You are called as an expert witness in a trial for a traffic violation. The facts are these: A driver slammed on his brakes and came to a stop with constant acceleration. Measurements of his tires and the skid marks on the pavement indicate that he locked his car's wheels, the car traveled 192 ft before stopping, and the coefficient of kinetic friction between the road and his tires was 0.750. He was charged with speeding in a 45-mi/h zone but pleads innocent. What is your conclusion: guilty or innocent? How fast was he going when he hit his brakes?

Short Answer

Expert verified
Guilty; the driver was speeding at approximately 65.45 mi/h.

Step by step solution

01

Understand the Given Problem

We need to determine the initial speed of the car when the driver applied the brakes. We know that the car's wheels locked up and skidded 192 feet to a stop. The coefficient of kinetic friction is given as 0.750, and the allowed speed limit is 45 mi/h.
02

Convert Units

Convert the speed limit from miles per hour to feet per second for easier calculations. Knowing 1 mile is 5280 feet and 1 hour is 3600 seconds, \[ 45 \text{ mi/h} = \frac{45 \times 5280}{3600} \text{ ft/s} \approx 66 \text{ ft/s}. \]
03

Find the Deceleration

Use the formula for frictional force: \[ F_{\text{friction}} = \mu_k \cdot m \cdot g, \]where \( \mu_k = 0.750 \) is the coefficient of kinetic friction, \( m \) is the mass of the car, and \( g = 32.2 \text{ ft/s}^2 \) is the acceleration due to gravity.
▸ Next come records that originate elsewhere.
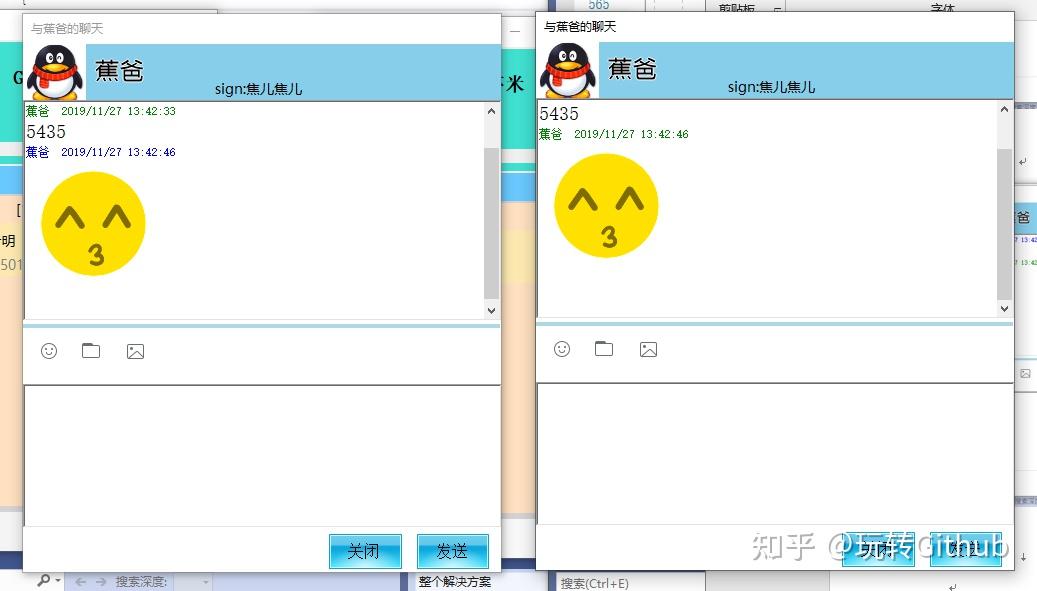Open emoji picker in right chat window
Viewport: 1037px width, 591px height.
tap(561, 349)
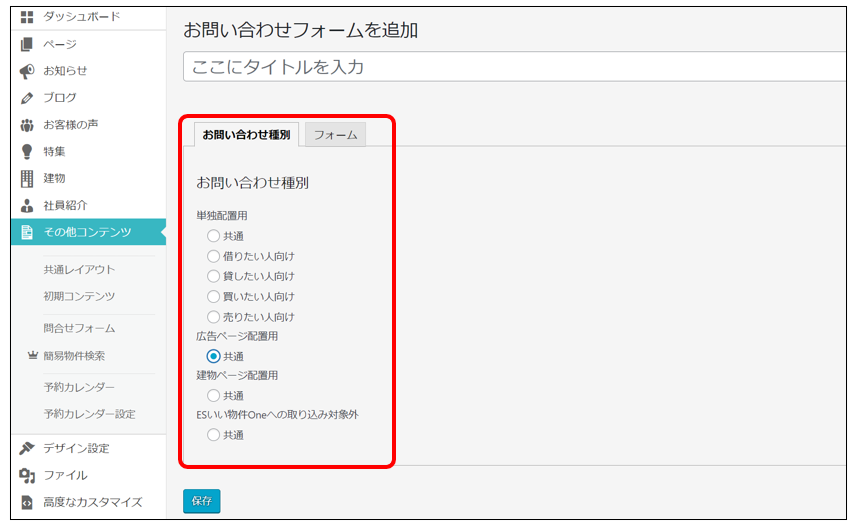The width and height of the screenshot is (853, 530).
Task: Open 問合せフォーム in the submenu
Action: pos(79,328)
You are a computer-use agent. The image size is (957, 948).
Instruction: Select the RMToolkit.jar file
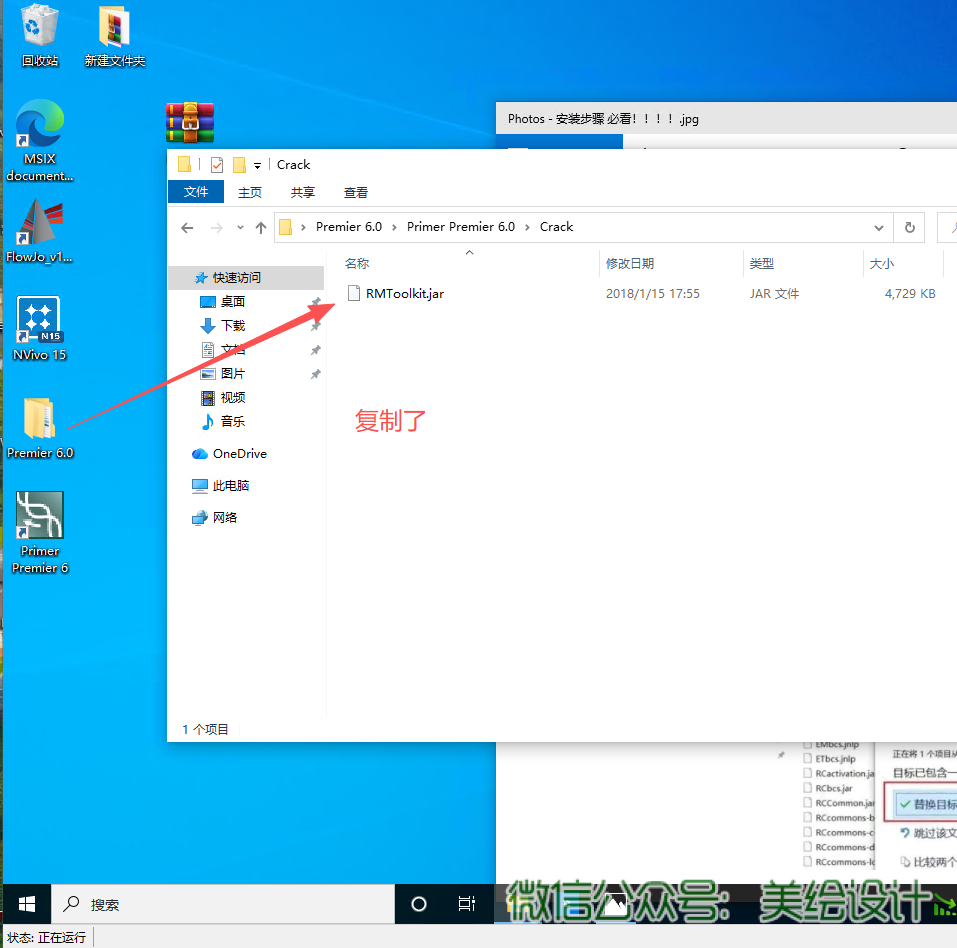(404, 294)
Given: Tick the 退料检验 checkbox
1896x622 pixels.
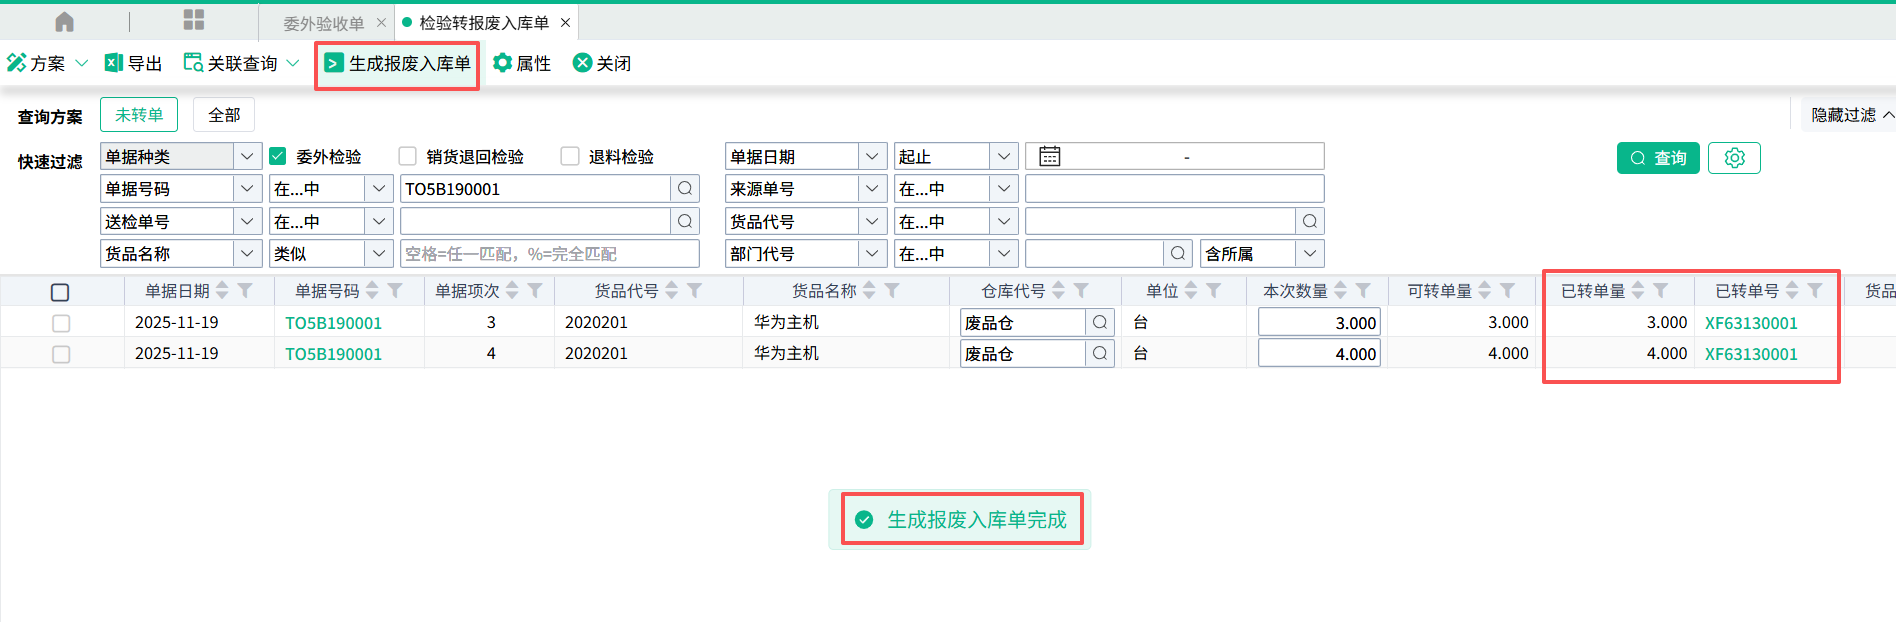Looking at the screenshot, I should 570,157.

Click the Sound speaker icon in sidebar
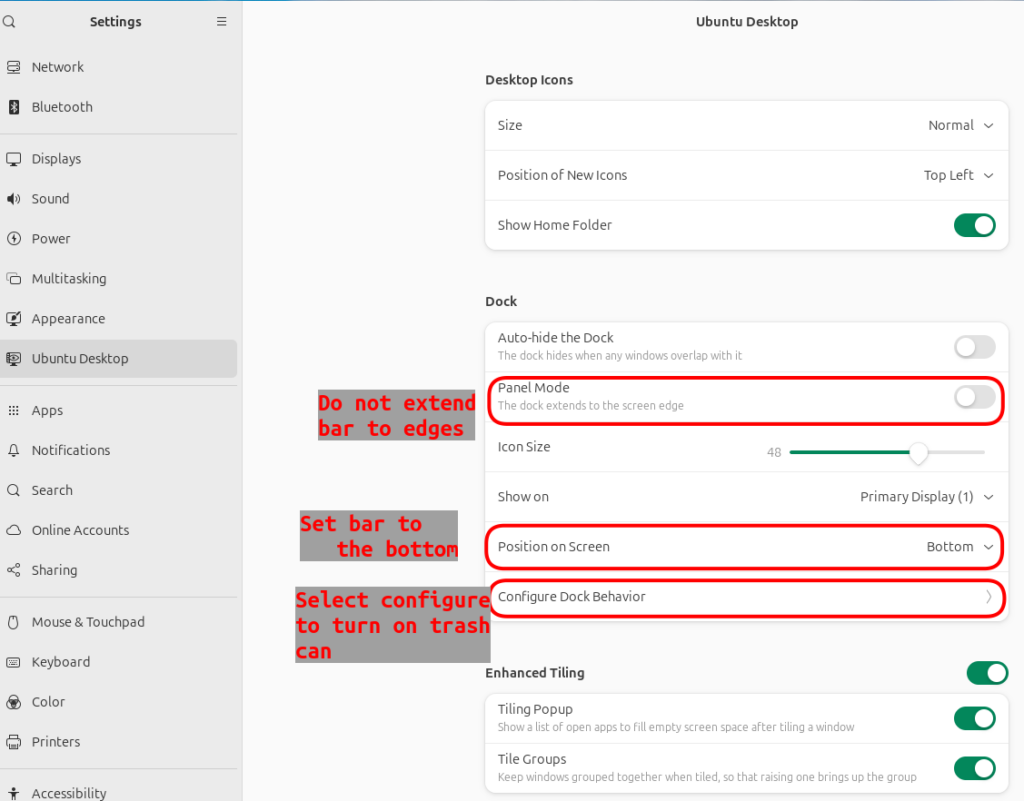point(14,199)
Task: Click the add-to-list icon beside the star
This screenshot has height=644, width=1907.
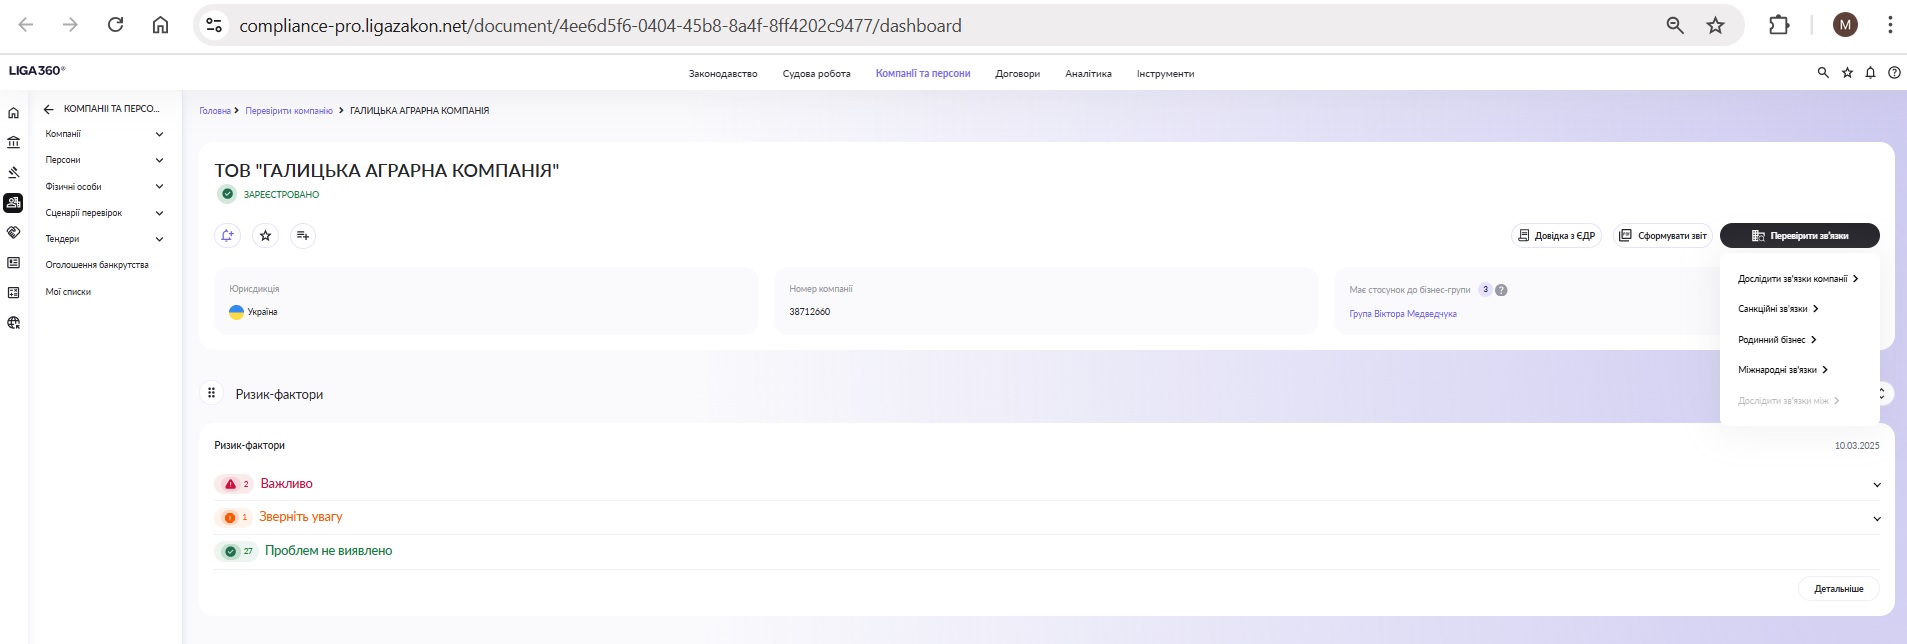Action: (x=303, y=236)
The deceleration (a) is equal to the frictional force per unit mass, \[ a = \mu_k \cdot g = 0.750 \times 32.2 \approx 24.15 \text{ ft/s}^2. \]
04

Use the Kinematic Equation

Apply the kinematic equation \[ v^2 = u^2 + 2as, \]where \( v = 0 \) (as the car stops), \( u \) is the initial velocity, \( a = -24.15 \text{ ft/s}^2 \) (negative due to deceleration), and \( s = 192 \text{ ft} \). Rearrange to find \( u \):\[ 0 = u^2 - 2 \times 24.15 \times 192. \]Solving for \( u \) gives \[ u = \sqrt{2 \times 24.15 \times 192} \approx 96 \text{ ft/s}. \]
05

Compare Initial Speed to Speed Limit

Convert \( u \) from feet per second to miles per hour to compare it with the speed limit:\[ u = \frac{96 \times 3600}{5280} \text{ mi/h} \approx 65.45 \text{ mi/h}. \]Since the initial speed, approximately 65.45 mi/h, is greater than the speed limit of 45 mi/h, the driver was speeding.
06

Conclusion

The driver's initial speed of about 65.45 mi/h was above the speed limit of 45 mi/h, indicating that he was indeed speeding.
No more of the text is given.